从结构上看,质粒序列一般可分为两部分,即骨架和插入序列。骨架一般包含复制子、抗生素抗性基因等用于在质粒扩增中进行复制和筛选的元件,以及启动子、增强子、终止子等基因表达元件。这部分序列在不同的质粒中相对固定,可根据转化细菌、表达细胞的不同以及筛选需要等进行一些有限的选择。插入序列是指实现质粒特殊功能的元件,一般是蛋白或RNA的编码基因。这部分序列根据具体需求可插入不同序列,几乎没有限制,因此其序列在不同的质粒中是高度多样的。
作为一种基础工具,质粒被广泛使用,并在不同的科研团队、商业公司中分享和传播。广泛的分享与传播也为质粒的准确性带来了一些问题。一、骨架上可能存在突变。鉴于质粒骨架序列相对固定,许多质粒在构建之初,其骨架序列并未被完全鉴定,通常仅插入序列被测序鉴定。然而,由于一些骨架被长期的大量使用,而DNA的复制并非绝对准确,部分质粒骨架或已累积未知的突变。二、插入序列不详。质粒在多个团队间分享传播过程中难以避免的会出现信息缺失或混淆,这导致部分质粒的插入序列信息不详,或信息与实际质粒不匹配。上述问题表明了质粒在分享传播过程中进行质粒序列再鉴定的重要性。通常质粒序列的再鉴定可以通过对质粒进行测序来解决。对于单个质粒,通常使用桑格测序通过逐段设计引物进行测序,然后拼接以获得质粒的完整序列。但是该法费用较高,一般每个质粒需要几十至数百元人民币;且该法通量低,只能逐个测序,每个质粒又需多次测序;针对未知序列的质粒,该法更为繁琐,需先设法获取部分序列,如构建特定片段到已知质粒载体上并测序,再逐步设计引物测序,周期漫长,耗费颇多。当需要进行大量质粒的再鉴定时,桑格测序已难以胜任。鉴于此,我们使用转座酶Tn5对每个质粒进行打断并标记,然后借助高通量测序技术可大量并行测序的能力,建立了一种可同时检测数百至上千个质粒的测序方法,以实现低成本、高通量、快速简便的质粒序列再鉴定。
发明内容
本发明涉及用于处理多种质粒的方法、组合物和试剂盒,尤其是使用转座体复合物将质粒断裂和加标签的方法和组合物。

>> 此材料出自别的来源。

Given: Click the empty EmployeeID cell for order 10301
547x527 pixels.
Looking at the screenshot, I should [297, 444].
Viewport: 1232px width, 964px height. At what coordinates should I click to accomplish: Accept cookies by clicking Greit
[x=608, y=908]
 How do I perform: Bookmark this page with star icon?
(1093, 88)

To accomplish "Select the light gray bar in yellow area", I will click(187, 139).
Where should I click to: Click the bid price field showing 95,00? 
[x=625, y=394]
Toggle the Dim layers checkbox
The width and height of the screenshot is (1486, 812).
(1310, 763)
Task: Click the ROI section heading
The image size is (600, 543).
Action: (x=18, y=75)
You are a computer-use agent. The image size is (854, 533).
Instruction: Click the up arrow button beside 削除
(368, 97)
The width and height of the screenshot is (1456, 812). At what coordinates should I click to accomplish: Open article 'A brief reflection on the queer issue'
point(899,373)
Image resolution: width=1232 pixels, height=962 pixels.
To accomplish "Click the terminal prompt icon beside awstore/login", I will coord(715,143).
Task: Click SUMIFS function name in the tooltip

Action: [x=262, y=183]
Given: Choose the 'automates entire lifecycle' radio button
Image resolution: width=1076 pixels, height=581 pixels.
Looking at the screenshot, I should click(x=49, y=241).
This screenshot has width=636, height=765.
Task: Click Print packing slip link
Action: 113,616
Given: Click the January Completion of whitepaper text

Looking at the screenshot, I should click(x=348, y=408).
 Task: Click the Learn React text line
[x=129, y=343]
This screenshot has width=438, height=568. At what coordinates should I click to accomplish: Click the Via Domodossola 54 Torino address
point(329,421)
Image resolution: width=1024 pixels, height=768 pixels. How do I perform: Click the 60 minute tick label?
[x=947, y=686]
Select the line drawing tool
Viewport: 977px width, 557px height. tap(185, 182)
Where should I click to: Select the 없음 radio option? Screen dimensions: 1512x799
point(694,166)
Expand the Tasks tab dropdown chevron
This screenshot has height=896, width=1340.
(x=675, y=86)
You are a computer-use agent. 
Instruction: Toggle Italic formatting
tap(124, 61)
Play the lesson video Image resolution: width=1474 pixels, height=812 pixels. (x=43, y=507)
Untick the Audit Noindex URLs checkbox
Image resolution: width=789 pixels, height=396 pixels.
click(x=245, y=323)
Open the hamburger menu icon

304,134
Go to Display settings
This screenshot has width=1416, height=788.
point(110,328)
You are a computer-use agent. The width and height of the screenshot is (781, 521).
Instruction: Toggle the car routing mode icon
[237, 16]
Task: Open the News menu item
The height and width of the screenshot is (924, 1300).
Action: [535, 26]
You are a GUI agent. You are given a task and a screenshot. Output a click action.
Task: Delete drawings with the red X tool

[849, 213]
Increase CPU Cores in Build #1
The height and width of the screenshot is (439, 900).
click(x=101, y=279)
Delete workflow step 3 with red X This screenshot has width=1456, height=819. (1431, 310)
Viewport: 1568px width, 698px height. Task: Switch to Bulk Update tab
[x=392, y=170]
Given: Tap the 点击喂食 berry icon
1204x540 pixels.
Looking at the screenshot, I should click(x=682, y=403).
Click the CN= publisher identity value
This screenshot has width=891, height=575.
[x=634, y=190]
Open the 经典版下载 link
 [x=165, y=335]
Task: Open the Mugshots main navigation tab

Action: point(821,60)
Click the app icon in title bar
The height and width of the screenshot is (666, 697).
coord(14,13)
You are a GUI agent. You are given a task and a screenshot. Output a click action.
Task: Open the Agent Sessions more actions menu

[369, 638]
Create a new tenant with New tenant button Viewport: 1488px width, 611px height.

本发明提供一种多质粒TN5建库方法,其特征在于,所述方法包括:
(1)使用多种转座体复合物对多种质粒进行片段化处理,其中所述多种转座体复合物包含TN5转座酶和含多种核酸序列的多种核酸分子,所述多种核酸序列包含转座子末端序列和多种标签序列,所述多种转座体复合物包含的多种标签序列不同,
(2)任选的混合多种质粒的片段和纯化,
(3)使用第一连接引物和第一连接引物对片段化产物进行扩增,
(4)使用含有测序接头的第三和第四引物对步骤(3)的扩增产物进行扩增,和
任选的(5)对步骤(4)的扩增产物进行纯化。
在一个或多个实施方案中,所述方法包括:
(1)使用多种转座体复合物对多种质粒进行片段化处理,其中
(1.1)至少一种转座体复合物包含TN5转座酶和含第一核酸序列的至少第一核酸分子,和
(1.2)至少一种转座体复合物包含TN5转座酶和含第二核酸序列的至少第二核酸分子,
(2)任选的混合多种质粒的片段和纯化,
(3)使用第一连接引物和第二连接引物对片段化产物进行扩增,
(4)使用含有测序接头的第三引物和第四引物对步骤(3)的扩增产物进行扩增,和
任选的(5)对步骤(4)的扩增产物进行纯化,
其中,第一核酸序列包含第一转座子末端序列和第一标签序列,第二核酸序列包含第二转座子末端序列和第二标签序列,所述第一标签序列和第二标签序列不同。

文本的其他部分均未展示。